Uma vez por mês, a família Pötter recebe cerca de 100 visitantes para uma programação denominada Dia Épico, em referência a seu vinho ícone. Inclui visita, degustação, almoço harmonizado com música ao vivo e acesso livre ao pátio externo para relaxar até o cair da tarde. Uma oportunidade não apenas para tirar belas fotos e selfies como para conhecer o trabalho inovador da enóloga Gabriela Pötter.

Gabriela Pötter, enóloga e sócia da Vinícola Guatambu (Foto: Siderproduções/divulgação)

Gabriela Pötter, enóloga e sócia da Vinícola Guatambu (Foto: Siderproduções | Divulgação)

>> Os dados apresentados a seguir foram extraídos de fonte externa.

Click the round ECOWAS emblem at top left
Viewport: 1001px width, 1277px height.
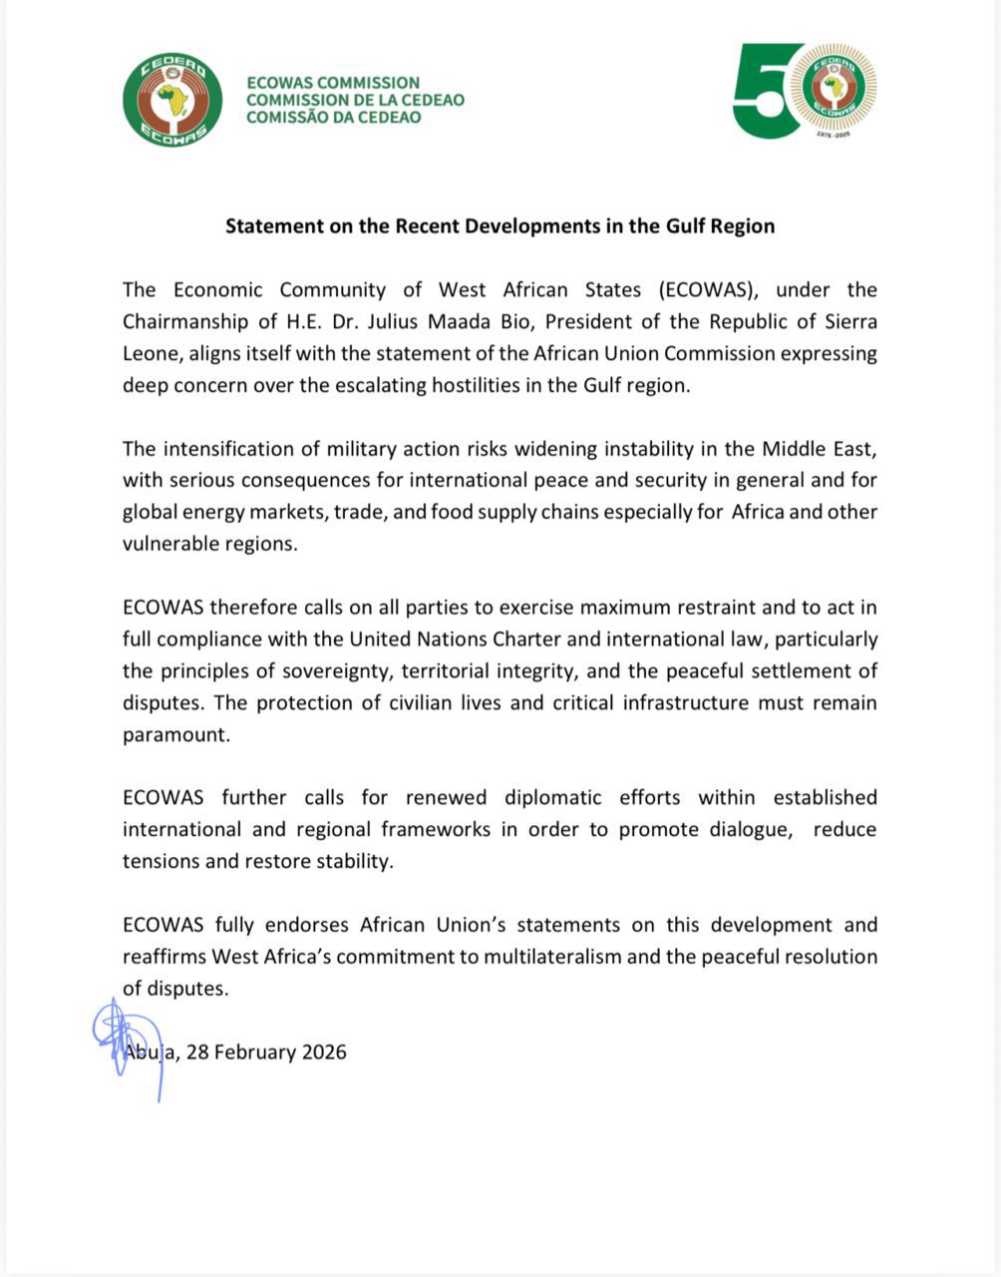pyautogui.click(x=172, y=100)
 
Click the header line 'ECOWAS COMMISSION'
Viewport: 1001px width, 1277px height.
pyautogui.click(x=333, y=83)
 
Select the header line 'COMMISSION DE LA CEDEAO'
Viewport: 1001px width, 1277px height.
pyautogui.click(x=355, y=100)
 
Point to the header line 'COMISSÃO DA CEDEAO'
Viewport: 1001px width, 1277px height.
pyautogui.click(x=333, y=117)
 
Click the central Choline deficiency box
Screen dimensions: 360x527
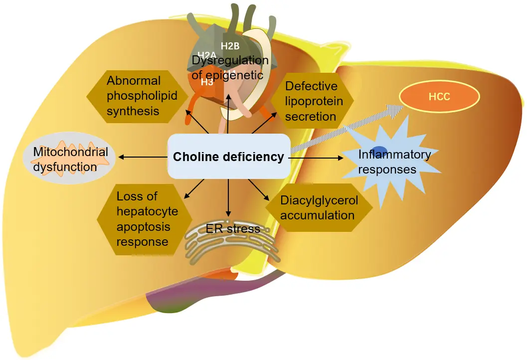click(x=229, y=157)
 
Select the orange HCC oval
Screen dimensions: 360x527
click(x=439, y=97)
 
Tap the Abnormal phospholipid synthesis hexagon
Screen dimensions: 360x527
click(x=135, y=96)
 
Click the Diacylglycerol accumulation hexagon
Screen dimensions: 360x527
click(x=319, y=208)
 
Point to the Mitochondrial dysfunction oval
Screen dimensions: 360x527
click(x=70, y=159)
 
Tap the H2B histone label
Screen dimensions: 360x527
click(x=230, y=46)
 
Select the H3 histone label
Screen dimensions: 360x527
click(x=207, y=83)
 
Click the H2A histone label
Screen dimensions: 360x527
click(x=206, y=55)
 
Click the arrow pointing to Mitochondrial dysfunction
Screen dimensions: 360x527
click(x=142, y=158)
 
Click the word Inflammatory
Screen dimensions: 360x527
click(x=394, y=155)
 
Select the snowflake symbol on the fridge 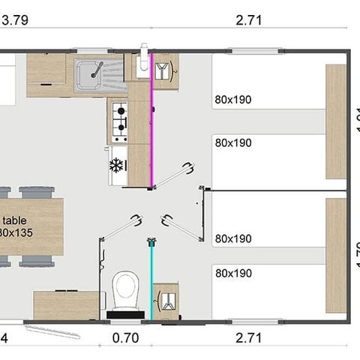coord(116,166)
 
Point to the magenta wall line coord(153,120)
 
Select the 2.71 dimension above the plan coord(248,20)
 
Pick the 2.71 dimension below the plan coord(248,339)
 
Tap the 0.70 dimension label coord(124,339)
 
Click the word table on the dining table coord(14,220)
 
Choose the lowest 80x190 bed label coord(232,274)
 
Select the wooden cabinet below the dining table coord(66,304)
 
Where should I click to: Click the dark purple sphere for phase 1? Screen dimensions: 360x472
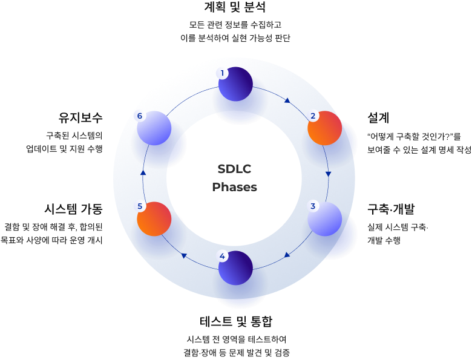pos(235,84)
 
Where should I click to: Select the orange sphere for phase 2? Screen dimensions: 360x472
pos(325,128)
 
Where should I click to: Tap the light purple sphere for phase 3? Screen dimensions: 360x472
pos(325,218)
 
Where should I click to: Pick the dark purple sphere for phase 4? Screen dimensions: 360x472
pos(235,268)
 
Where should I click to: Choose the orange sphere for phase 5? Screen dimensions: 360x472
pos(154,218)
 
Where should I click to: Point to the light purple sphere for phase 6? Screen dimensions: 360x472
pos(154,128)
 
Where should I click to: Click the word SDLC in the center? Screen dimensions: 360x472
pos(234,169)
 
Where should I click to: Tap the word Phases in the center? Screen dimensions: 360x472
pos(234,187)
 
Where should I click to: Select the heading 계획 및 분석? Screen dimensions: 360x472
pos(235,8)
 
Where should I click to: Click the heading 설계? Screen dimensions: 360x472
pos(378,117)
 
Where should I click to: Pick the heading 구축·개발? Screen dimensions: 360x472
pos(391,209)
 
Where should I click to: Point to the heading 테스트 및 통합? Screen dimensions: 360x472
pos(235,321)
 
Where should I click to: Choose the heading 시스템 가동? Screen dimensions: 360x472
pos(73,209)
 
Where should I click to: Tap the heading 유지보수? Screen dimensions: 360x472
pos(80,117)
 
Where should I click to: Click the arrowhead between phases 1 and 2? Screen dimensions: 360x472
pos(287,100)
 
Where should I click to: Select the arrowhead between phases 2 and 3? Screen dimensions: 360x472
pos(329,174)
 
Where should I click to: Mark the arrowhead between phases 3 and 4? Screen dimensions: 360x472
pos(287,255)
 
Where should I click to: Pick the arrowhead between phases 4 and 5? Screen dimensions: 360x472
pos(184,256)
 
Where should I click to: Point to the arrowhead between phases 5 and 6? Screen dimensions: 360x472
pos(143,173)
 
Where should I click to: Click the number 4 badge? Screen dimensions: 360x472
pos(222,256)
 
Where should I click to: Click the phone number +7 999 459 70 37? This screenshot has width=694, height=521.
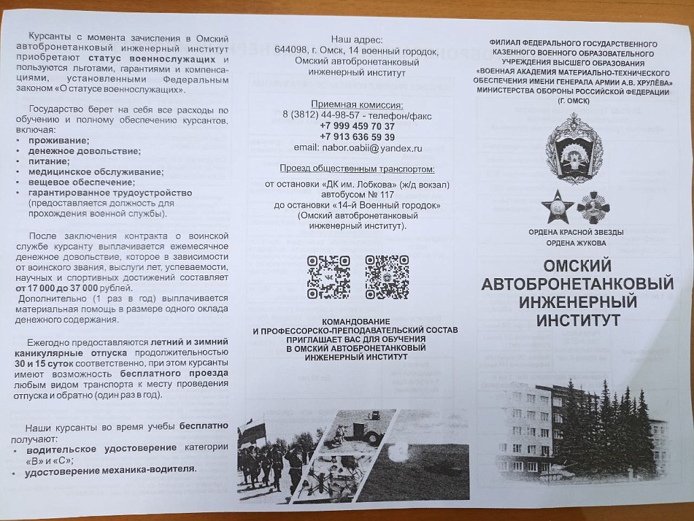coord(357,126)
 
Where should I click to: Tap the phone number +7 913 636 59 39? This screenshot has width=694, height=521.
coord(357,137)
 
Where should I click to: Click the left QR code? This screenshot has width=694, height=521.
coord(328,277)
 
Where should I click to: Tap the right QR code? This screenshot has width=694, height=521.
coord(387,277)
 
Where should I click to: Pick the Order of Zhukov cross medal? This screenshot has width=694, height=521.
coord(594,208)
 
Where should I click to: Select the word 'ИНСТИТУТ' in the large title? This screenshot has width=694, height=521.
coord(577,320)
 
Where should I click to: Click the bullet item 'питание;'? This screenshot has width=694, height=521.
coord(48,161)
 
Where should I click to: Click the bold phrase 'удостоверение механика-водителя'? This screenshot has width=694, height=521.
coord(110,469)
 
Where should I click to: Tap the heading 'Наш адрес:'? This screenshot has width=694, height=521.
coord(357,39)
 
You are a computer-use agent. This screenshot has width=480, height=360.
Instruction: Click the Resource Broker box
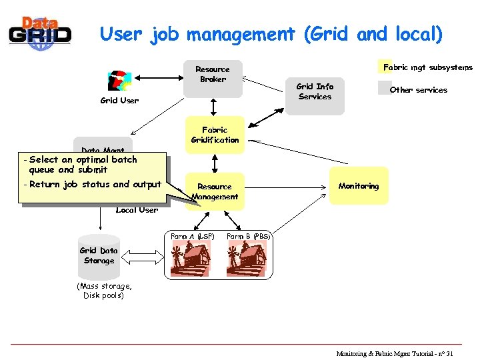213,78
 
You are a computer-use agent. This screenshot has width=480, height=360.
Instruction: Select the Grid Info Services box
315,95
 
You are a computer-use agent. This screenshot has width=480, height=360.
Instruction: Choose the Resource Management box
215,191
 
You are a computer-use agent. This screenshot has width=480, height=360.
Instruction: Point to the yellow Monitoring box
358,186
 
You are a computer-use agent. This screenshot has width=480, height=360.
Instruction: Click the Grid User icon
119,80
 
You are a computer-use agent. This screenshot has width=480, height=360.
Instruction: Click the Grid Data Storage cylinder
99,256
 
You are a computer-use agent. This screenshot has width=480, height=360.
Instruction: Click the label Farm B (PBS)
248,236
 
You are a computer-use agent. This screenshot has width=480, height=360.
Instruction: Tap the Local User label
137,210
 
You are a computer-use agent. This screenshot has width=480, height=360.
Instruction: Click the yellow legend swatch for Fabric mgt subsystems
381,67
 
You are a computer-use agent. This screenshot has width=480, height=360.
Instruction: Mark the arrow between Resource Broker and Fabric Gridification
213,107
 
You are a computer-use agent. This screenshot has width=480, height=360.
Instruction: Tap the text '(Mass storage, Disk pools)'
103,291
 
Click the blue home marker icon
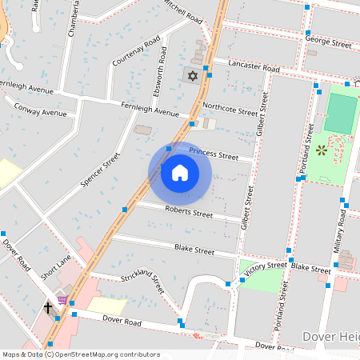pos(179,173)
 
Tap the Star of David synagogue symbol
pos(191,76)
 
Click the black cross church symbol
pos(48,306)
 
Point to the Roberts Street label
pos(189,213)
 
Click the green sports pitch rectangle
pos(342,114)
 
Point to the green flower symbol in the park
pos(322,150)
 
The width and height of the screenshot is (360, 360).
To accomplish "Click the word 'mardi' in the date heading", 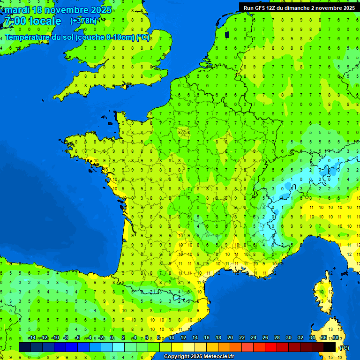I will pos(17,10).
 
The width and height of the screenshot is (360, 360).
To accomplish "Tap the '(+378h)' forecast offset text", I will pos(83,21).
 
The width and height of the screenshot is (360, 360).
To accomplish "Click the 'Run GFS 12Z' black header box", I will pos(299,8).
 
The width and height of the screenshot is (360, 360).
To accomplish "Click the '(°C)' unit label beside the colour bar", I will pos(344,348).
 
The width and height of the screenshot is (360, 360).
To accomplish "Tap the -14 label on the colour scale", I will pos(32,338).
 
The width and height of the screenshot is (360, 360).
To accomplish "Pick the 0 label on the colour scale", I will pos(112,338).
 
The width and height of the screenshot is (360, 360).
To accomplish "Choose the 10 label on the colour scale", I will pos(171,338).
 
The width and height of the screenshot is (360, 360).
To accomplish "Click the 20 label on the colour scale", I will pos(230,338).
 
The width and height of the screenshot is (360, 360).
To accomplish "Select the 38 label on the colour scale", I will pos(335,338).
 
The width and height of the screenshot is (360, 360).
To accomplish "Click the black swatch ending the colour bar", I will pos(330,347).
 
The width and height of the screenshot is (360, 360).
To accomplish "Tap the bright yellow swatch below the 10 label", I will pos(177,347).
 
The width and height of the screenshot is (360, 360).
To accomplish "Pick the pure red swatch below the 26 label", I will pos(271,347).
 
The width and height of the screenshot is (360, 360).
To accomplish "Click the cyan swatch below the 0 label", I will pos(119,347).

Na Guatambu, tudo é feito com maestria. Seus vinhos e espumantes conquistam premiações a cada safra e já têm sido considerados os melhores do Brasil de forma consistente. O Épico, obtido a partir do blend de três a quatro safras em que entram apenas as melhores parcelas de cada vinhedo, é uma joia da enologia brasileira. Não bastasse a qualidade do que coloca na taça, a Guatambu é a primeira vinícola do Brasil certificada como carbono negativo, o que mostra uma sensibilidade ambiental que muitas vezes falta no agro brasileiro.

 

Como não é só de vinho que vive a Campanha, vale citar a excelência do terroir para a produção de azeites. Com foco em produtos premium em produção limitada, a região reúne produtores aclamados em premiações internacionais. Conciliando a produção de vinhos e azeites de sete variedades, a vinícola Cerros de Gaya é um bom exemplo de como essas duas culturas podem se complementar na criação de experiências completas para o turista. Um parador no ponto mais alto da propriedade, com vista para os vinhedos de um lado e o pôr do sol do outro, permite entender o que é a Campanha em sua melhor expressão. Uma vastidão onde a natureza toca espírito e o incansável trabalho humano alimenta o corpo com o que de melhor a terra pode prover.

 

* O jornalista viajou a convite do Projeto Imagem Campanha, iniciativa do Sebrae-RS e Consetivis.